EXERCISE MATERIAL:
....................
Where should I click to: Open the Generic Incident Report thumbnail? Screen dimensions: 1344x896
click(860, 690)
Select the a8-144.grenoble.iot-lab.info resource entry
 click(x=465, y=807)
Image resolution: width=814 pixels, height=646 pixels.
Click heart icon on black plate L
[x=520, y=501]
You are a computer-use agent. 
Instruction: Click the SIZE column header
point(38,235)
....................
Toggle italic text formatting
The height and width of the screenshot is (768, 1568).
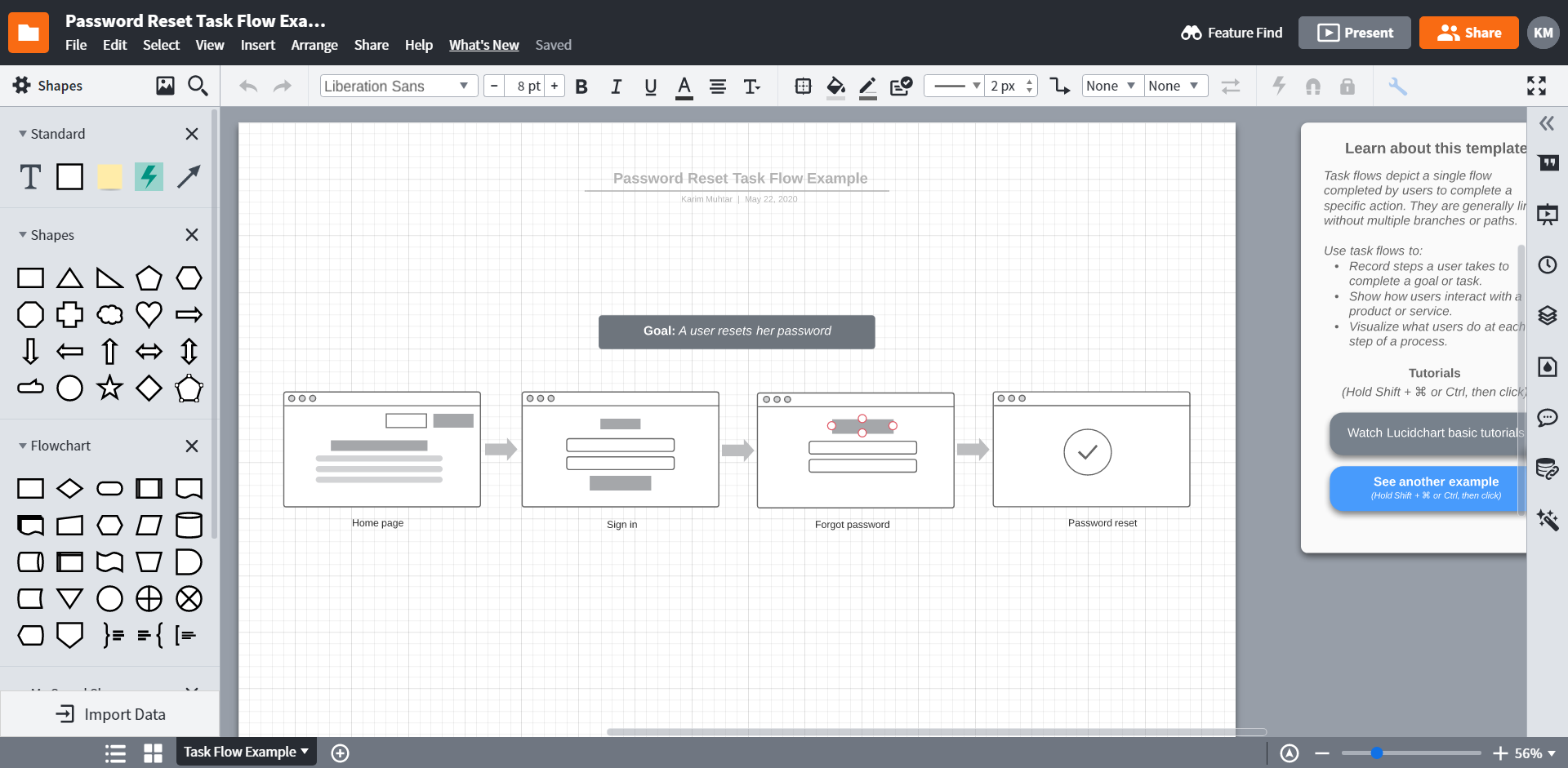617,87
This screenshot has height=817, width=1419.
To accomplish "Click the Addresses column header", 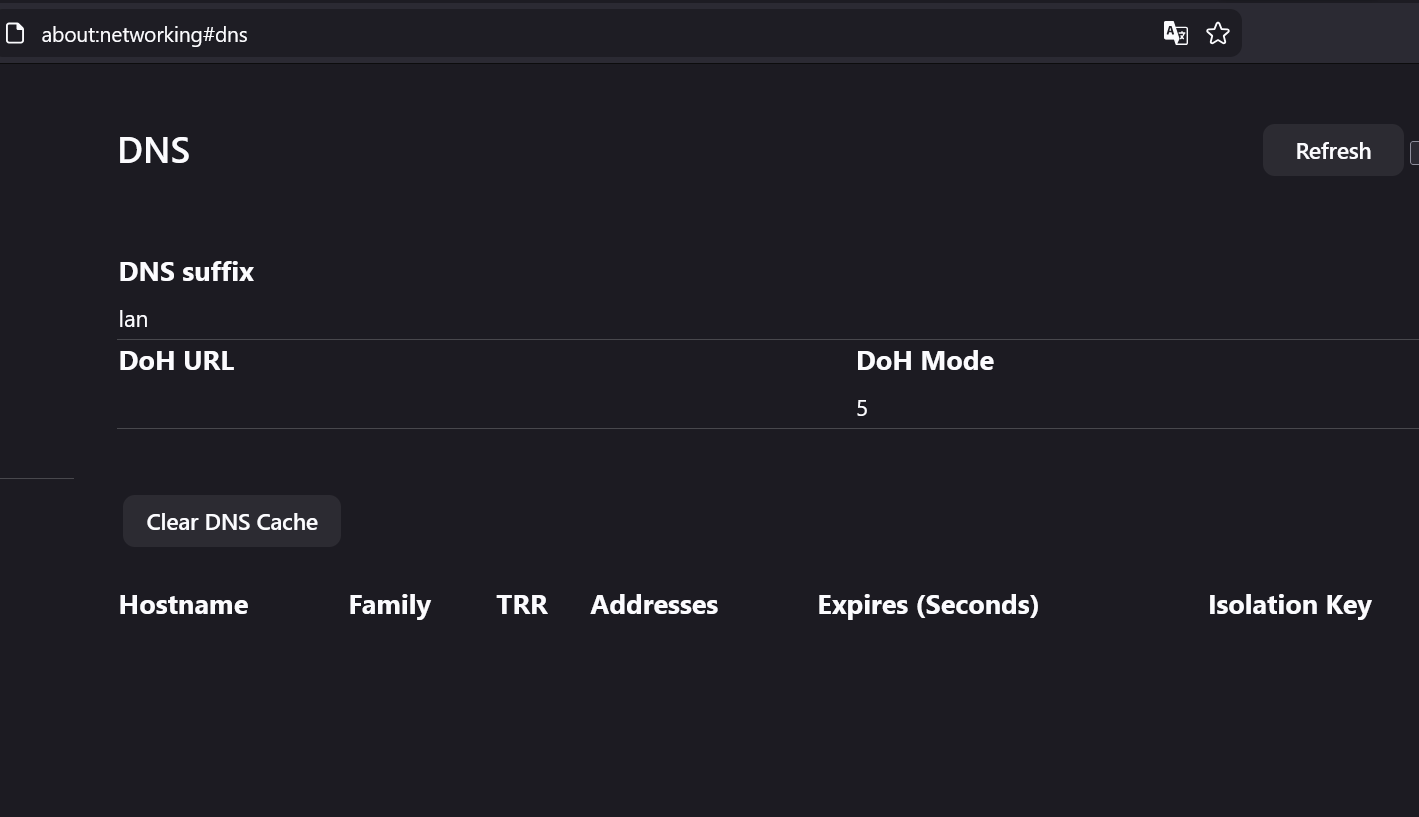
....................
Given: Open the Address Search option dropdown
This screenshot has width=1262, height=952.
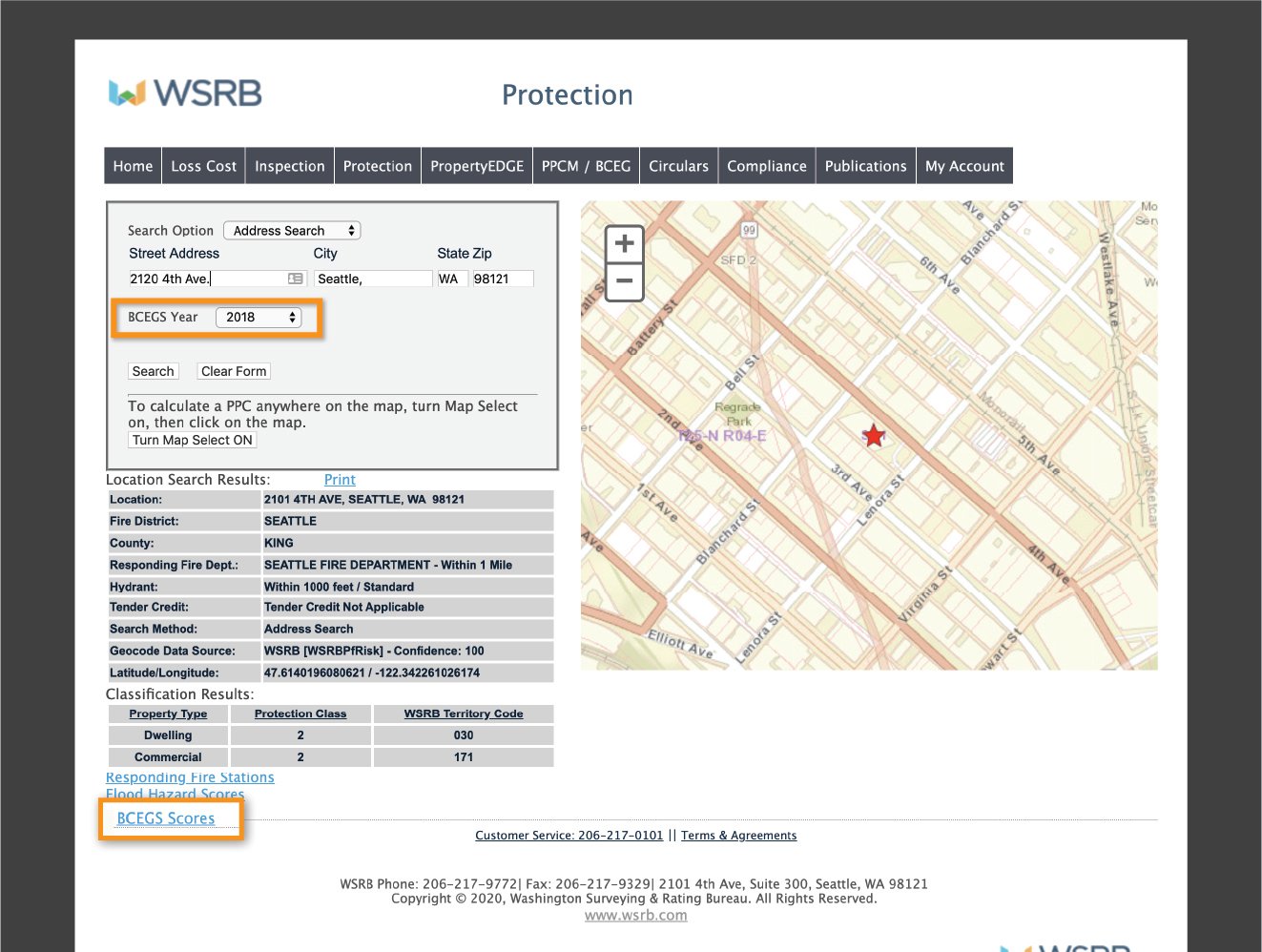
....................
ACTION ITEM:
Beginning at the line with "Select the a8-144.grenoble.iot-lab.info" and stopping after the line with "You are a computer-use agent.", please write out every line of the data above exactly and nothing else.

COMPLETED EXERCISE:
Select the a8-144.grenoble.iot-lab.info resource entry
 click(x=465, y=807)
Image resolution: width=814 pixels, height=646 pixels.
Click heart icon on black plate L
[x=520, y=501]
You are a computer-use agent. 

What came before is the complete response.